* Work instruction *
Below are the entries to retype; reproduce each one exactly.

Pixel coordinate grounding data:
━━━━━━━━━━━━━━━━━━━━

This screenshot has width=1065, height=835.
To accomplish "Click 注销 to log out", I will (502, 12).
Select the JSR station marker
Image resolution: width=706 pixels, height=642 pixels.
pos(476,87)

━━━━━━━━━━━━━━━━━━━━

* Response area *
This screenshot has width=1065, height=835.
To accomplish "Click 注销 to log out", I will (502, 12).
Select the JSR station marker
Image resolution: width=706 pixels, height=642 pixels.
pos(476,87)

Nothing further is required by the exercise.